注意:即使 volumetric_fog_density 為 0.0,volumetric_fog_sky_affect 也會影響 FogVolume。如果發現 FogVolume 在仰望天空時正在消失,請將 volumetric_fog_sky_affect 設置為 1.0。
float volumetric_fog_temporal_reprojection_amount = 0.9 🔗
void set_volumetric_fog_temporal_reprojection_amount(value: float)
float get_volumetric_fog_temporal_reprojection_amount()
將最後一影格與目前影格混合的量。更高的數值會導致體積霧更平滑,但會使“重影”變得更糟。更低的值會減少重影,但會導致每影格時間抖動變得可見。
bool volumetric_fog_temporal_reprojection_enabled = true 🔗
void set_volumetric_fog_temporal_reprojection_enabled(value: bool)
bool is_volumetric_fog_temporal_reprojection_enabled()

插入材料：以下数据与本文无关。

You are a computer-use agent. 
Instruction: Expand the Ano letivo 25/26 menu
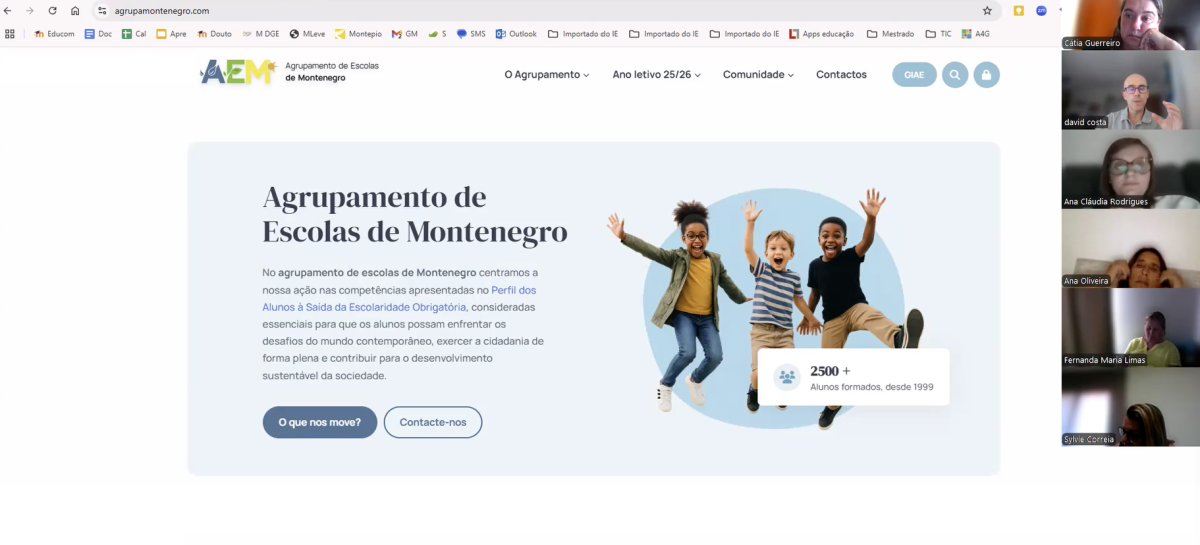pos(656,75)
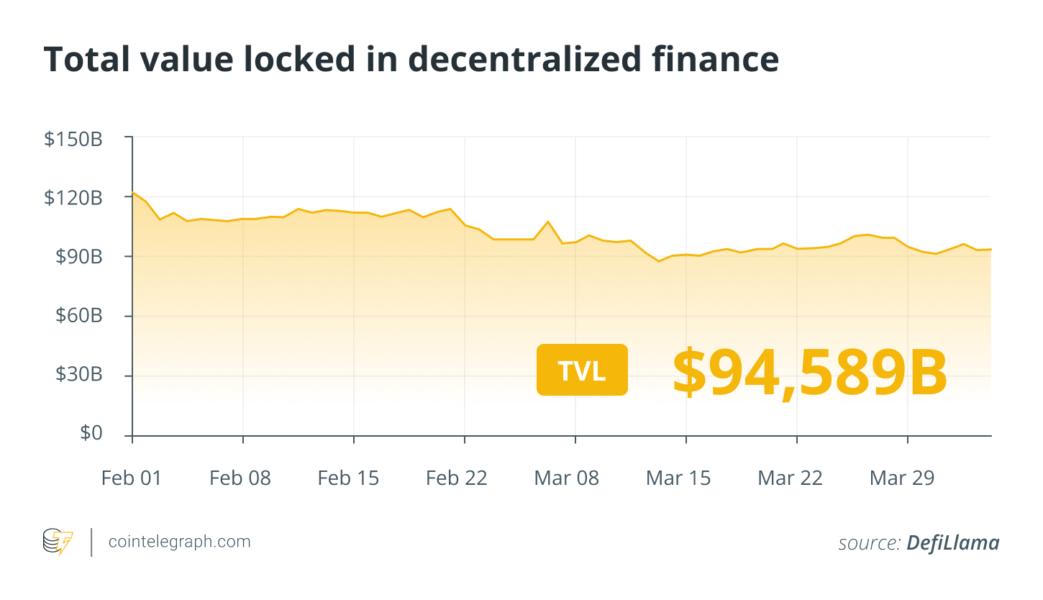Click the DefiLlama source text
This screenshot has height=600, width=1043.
[952, 543]
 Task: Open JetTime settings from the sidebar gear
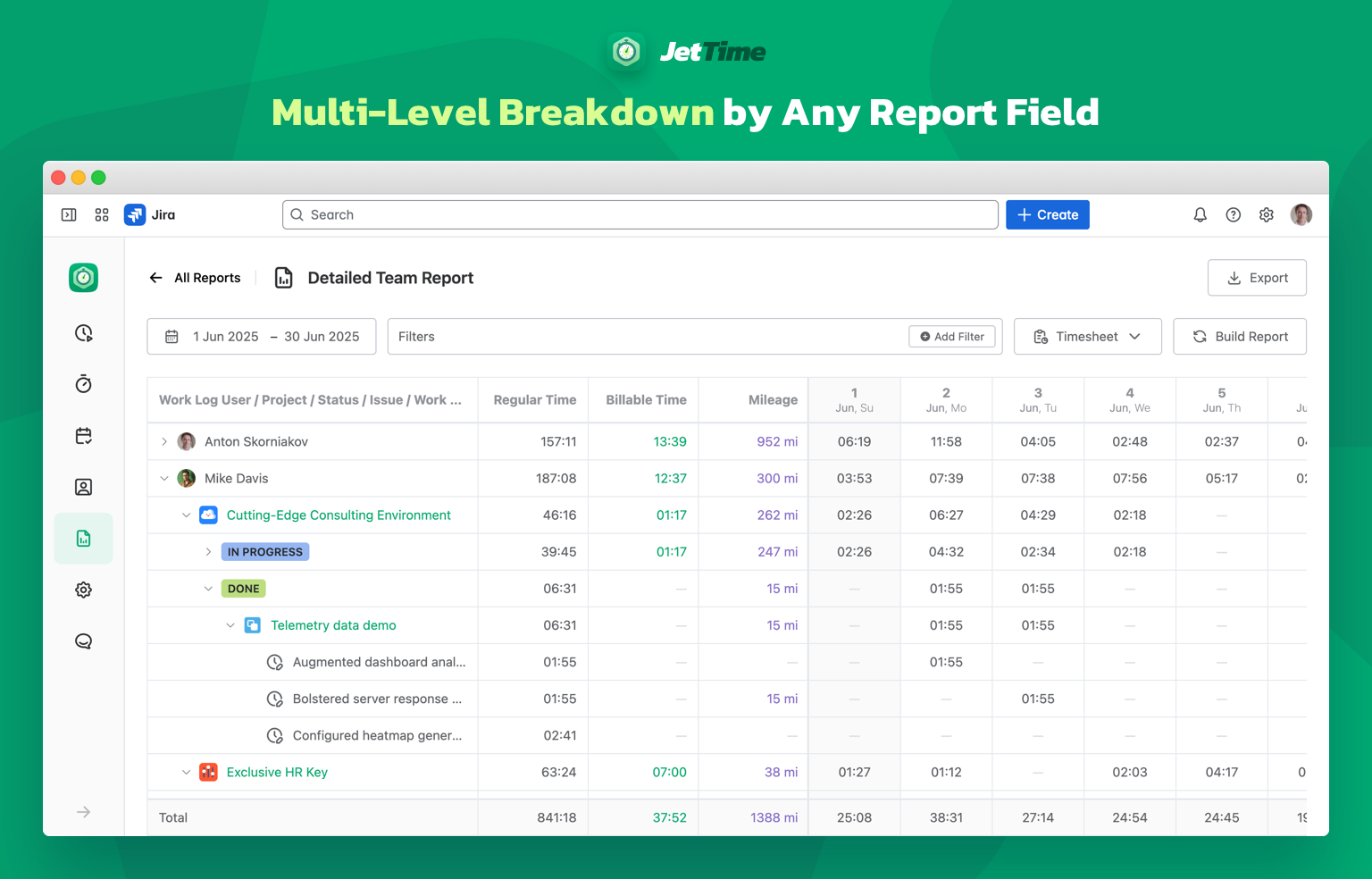[83, 590]
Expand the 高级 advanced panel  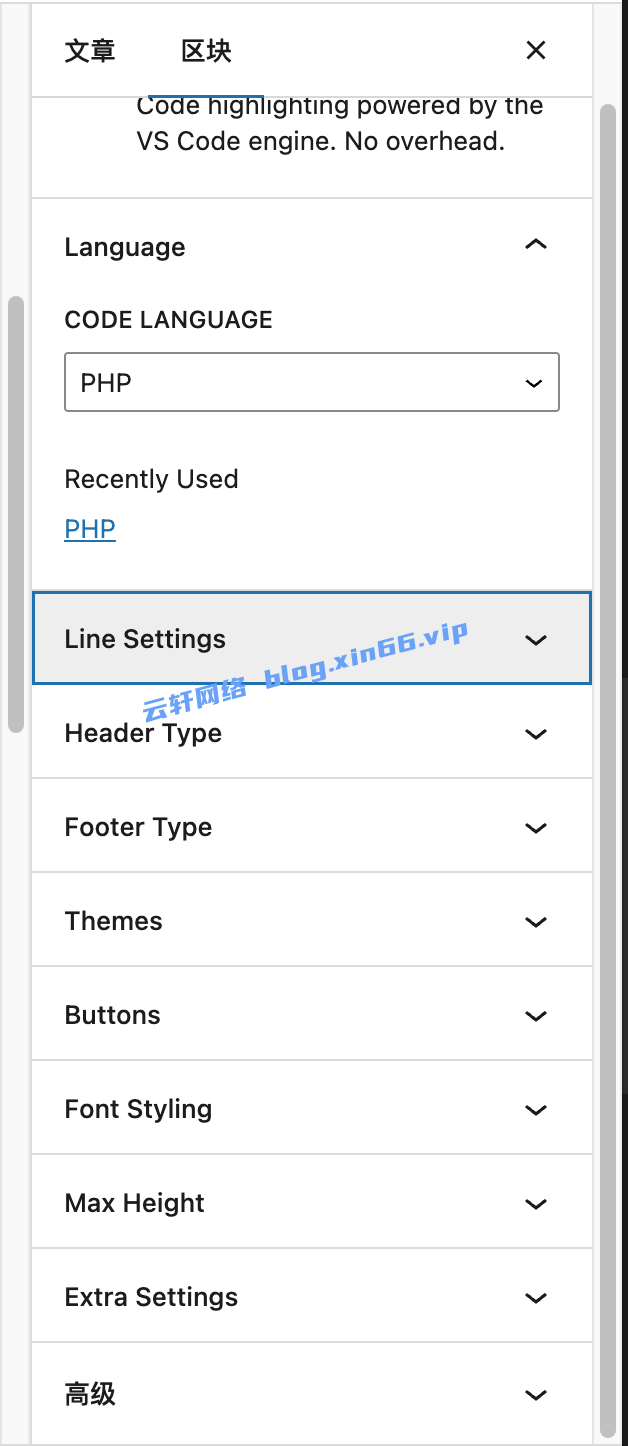pyautogui.click(x=312, y=1393)
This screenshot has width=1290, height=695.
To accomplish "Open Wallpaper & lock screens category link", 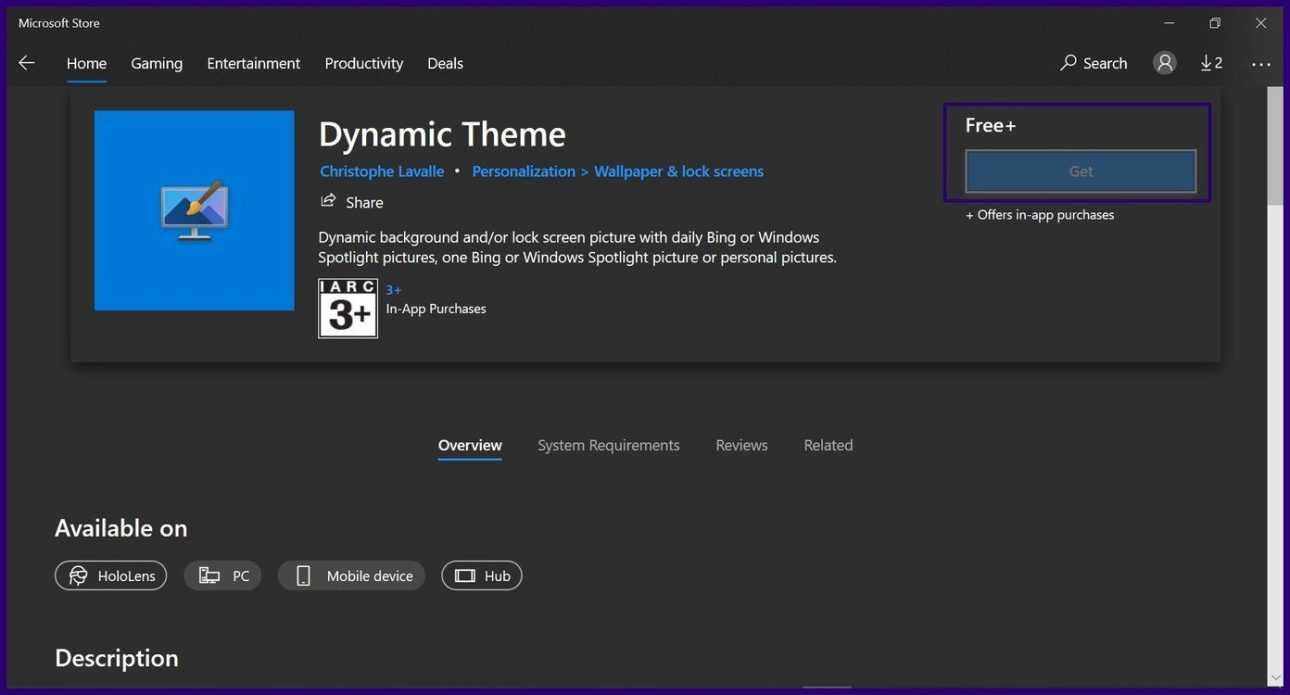I will point(678,171).
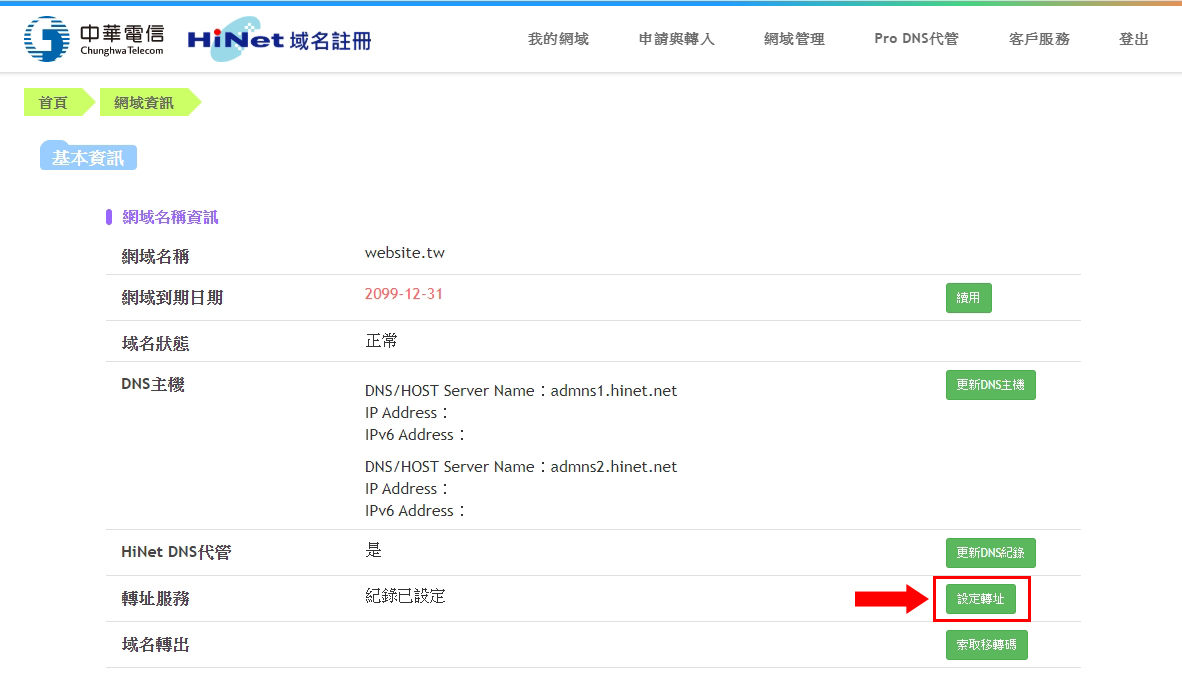Click the 更新DNS主機 button
The height and width of the screenshot is (673, 1182).
990,385
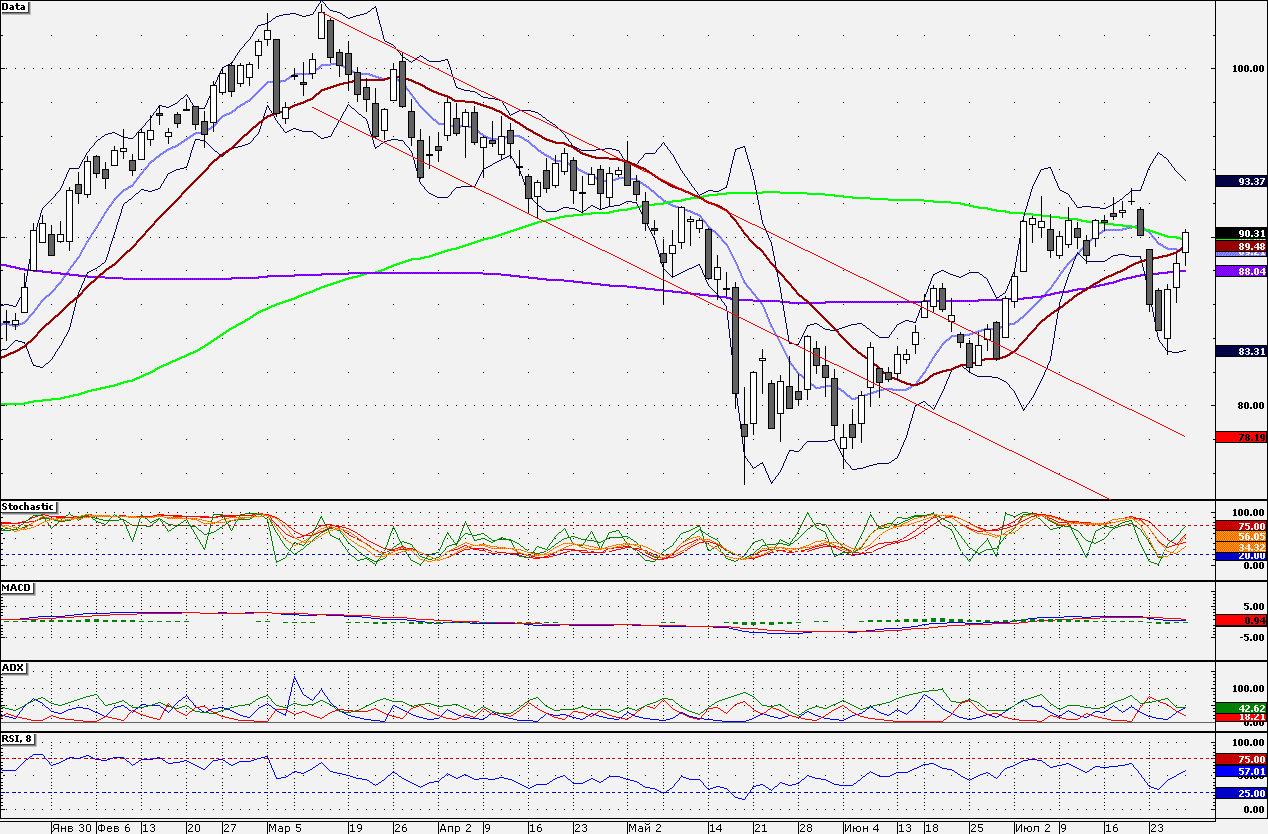
Task: Select the blue 57.01 RSI value tag
Action: point(1238,772)
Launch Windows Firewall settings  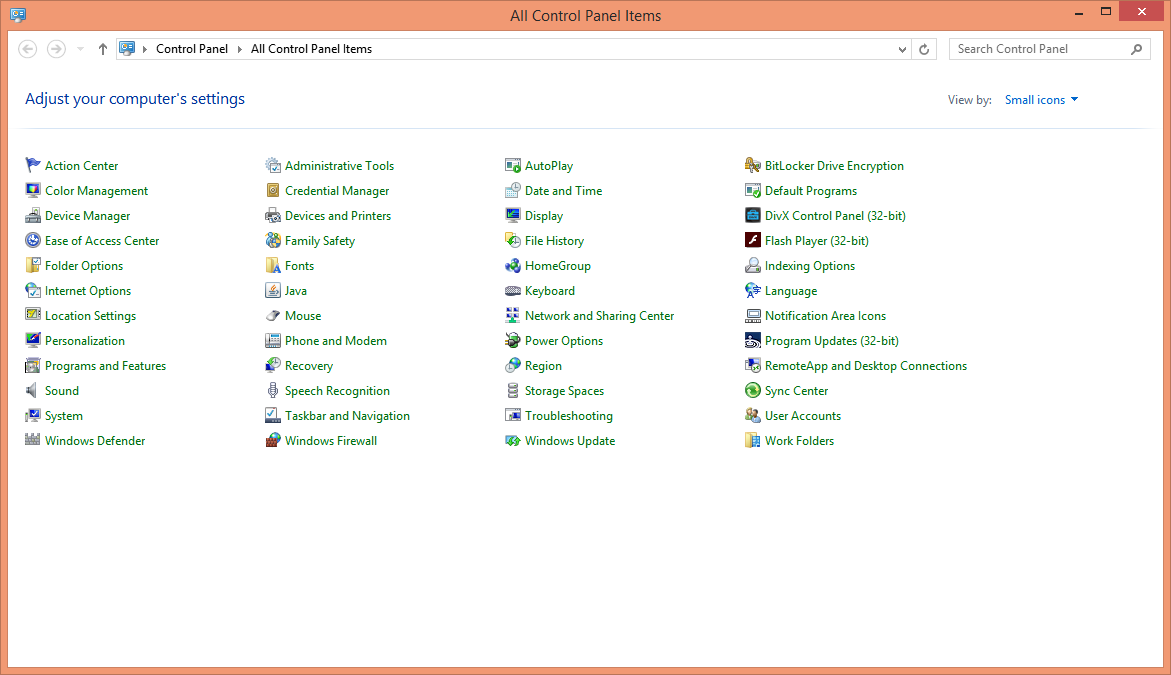pyautogui.click(x=330, y=440)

在體積霧中啟用時間重投影。時間重投影將目前影格的體積霧與上一影格的體積霧混合,以平滑鋸齒狀的邊緣。性能成本最小;但是,它會導致移動 FogVolume 和 Light3D 時“重影”,並在它們身後留下痕跡。啟用時間重投影時,儘量避免將 FogVolume 或 Light3D 移動得太快。短暫的動態光照效果應將 Light3D.light_volumetric_fog_energy 設定為 0.0 以避免重影。
方法說明
float get_glow_level(idx: int) const 🔗
返回輝光級別 idx 的強度。
void set_glow_level(idx: int, intensity: float) 🔗
設定輝光級別 idx 的強度。大於 0.0 時啟用該級別。每個級別都依賴於前一個級別。這意味著啟用較高的輝光等級會減慢輝光效果的算繪速度,即使之前的等級沒有啟用。